# how to get a beard like lazar angelov?



## HDU (Jul 27, 2012)

Alright guys Lazars beard is pretty fvcking cool.. How would you actually get one like this??

And yes I can grow facial hair


----------



## Boshlop (Apr 1, 2012)

if you had the right amount of facial hair you wouldnt need to ask the question, shave alot until it gets thinker then get a neat trimmer


----------



## jay101 (Aug 9, 2011)

id say its hair type , aswell as a decent barber.

i always go to a turkish barber as they seem to cut my hair and shave better


----------



## HDU (Jul 27, 2012)

I've been trimming it with a clipper on grade 1, I want to get the istubble thing haha


----------



## Fatstuff (Mar 2, 2010)

Hdu, picsornobeard.  I'm 28 and I can't grow one as thick as that. Aren't u a mere boy lol


----------



## Heavyassweights (Jan 18, 2014)

I cant see from your avi but I'm guessing you are not black? that will be your 1st hurdle, once you have managed to change your genetic makeup then the UKM style police can advise you.

If you are of the same ethnic origin then you will probably have to wait until your a real boy.

this post if so fcukin close to the edge


----------



## HDU (Jul 27, 2012)

Fatstuff said:


> Hdu, picsornobeard.  I'm 28 and I can't grow one as thick as that.
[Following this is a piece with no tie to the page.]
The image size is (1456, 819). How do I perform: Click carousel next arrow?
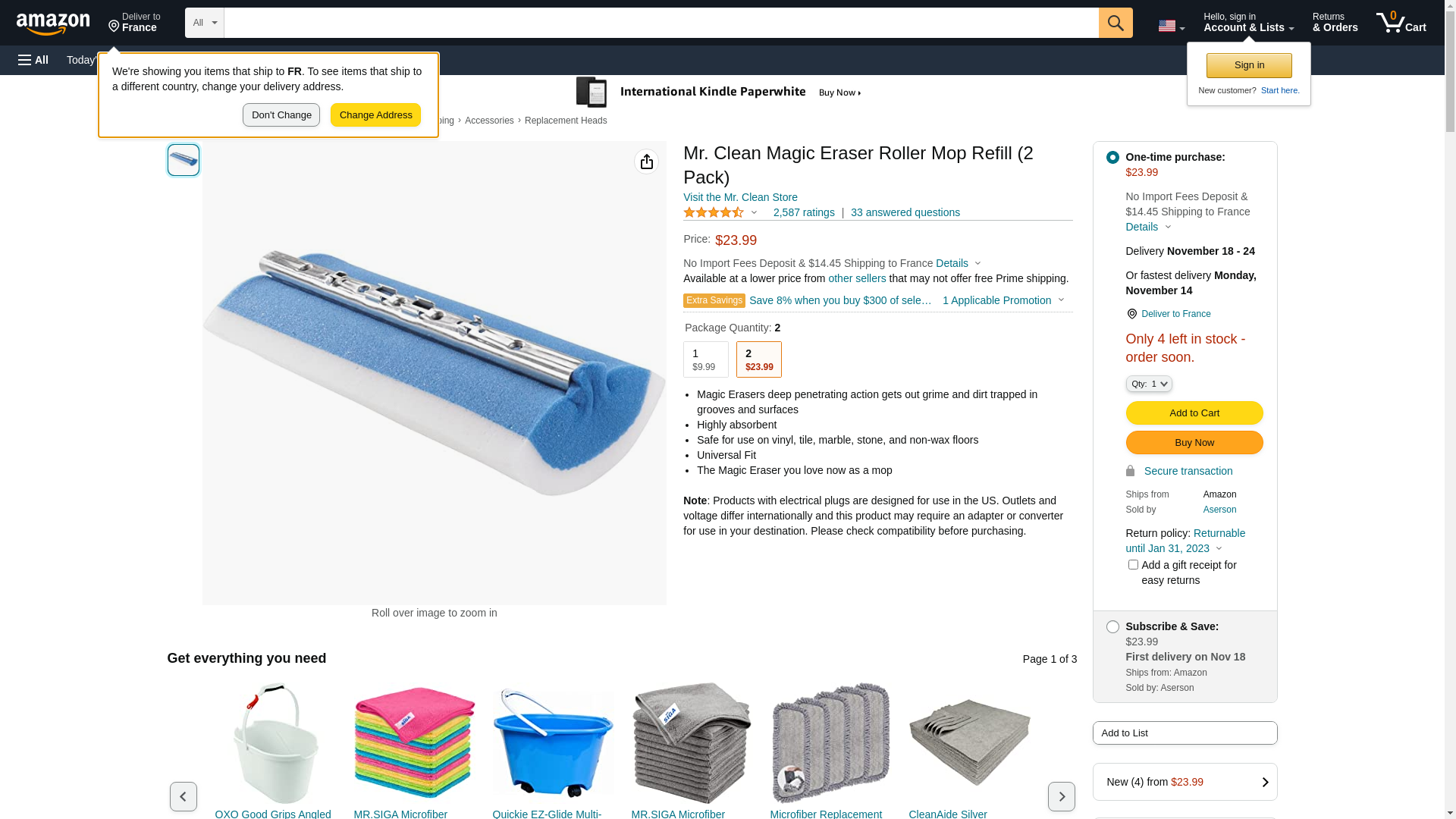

Aren't u a mere boy lol


Well @hackskii was impressed with it lol haha I'll post a photo soon


----------



## latblaster (Oct 26, 2013)

With Sunglasses, phone...& a watch, maybe? :lol:


----------



## HDU (Jul 27, 2012)

Heavyassweights said:


> I cant see from your avi but I'm guessing you are not black? that will be your 1st hurdle, once you have managed to change your genetic makeup then the UKM style police can advise you.
> 
> If you are of the same ethnic origin then you will probably have to wait until your a real boy.
> 
> this post if so fcukin close to the edge


I'm unfortunately stuck with Asian genetics


----------



## Heavyassweights (Jan 18, 2014)

when you post a photo;

stand facing away, arch your back and look back at the camera, like a dragon


----------



## Robbie789 (Sep 6, 2012)

Getting on the test would help it along.



**********************DISCLAIMER, HDU, DO NOT GET ON THE TEST**********************
​


----------



## HDU (Jul 27, 2012)

robdobbie said:


> Getting on the test would help it along.
> 
> 
> 
> ...


Hahahahahahahahah


----------



## TrailerParkBoy (Sep 20, 2011)

your genetic make up. if your facial hairs arent packed together then it it gona happen


----------



## Gary29 (Aug 21, 2011)

Permanent marker.


----------



## a.notherguy (Nov 17, 2008)

put a magnet in your mouth and rub iron filings onto your face


----------



## Mingster (Mar 25, 2011)

That's not a beard, it's stubble. If you can't plait it then it's not a beard round these parts


----------



## Captain-splooge (May 29, 2011)

become a prison shower rapist?


----------



## Major Eyeswater (Nov 2, 2013)

I can grow a big bushy mountain-man beard if I want, but if I cut it short like this, I just look like someone who lives under a viaduct drinking special brew.


----------



## James s (Sep 18, 2010)

Step 1 - be natty


----------



## HDU (Jul 27, 2012)

James s said:


> Step 1 - be natty


Doesn't he claim he's natural


----------



## stoatman (Sep 13, 2012)

Mascara


----------



## DaveCW (Dec 9, 2013)

Its an illusion.

I have recreated it on myself before and the secret is you need to have your facial hair and hair on your head all the same length that's all there is to it.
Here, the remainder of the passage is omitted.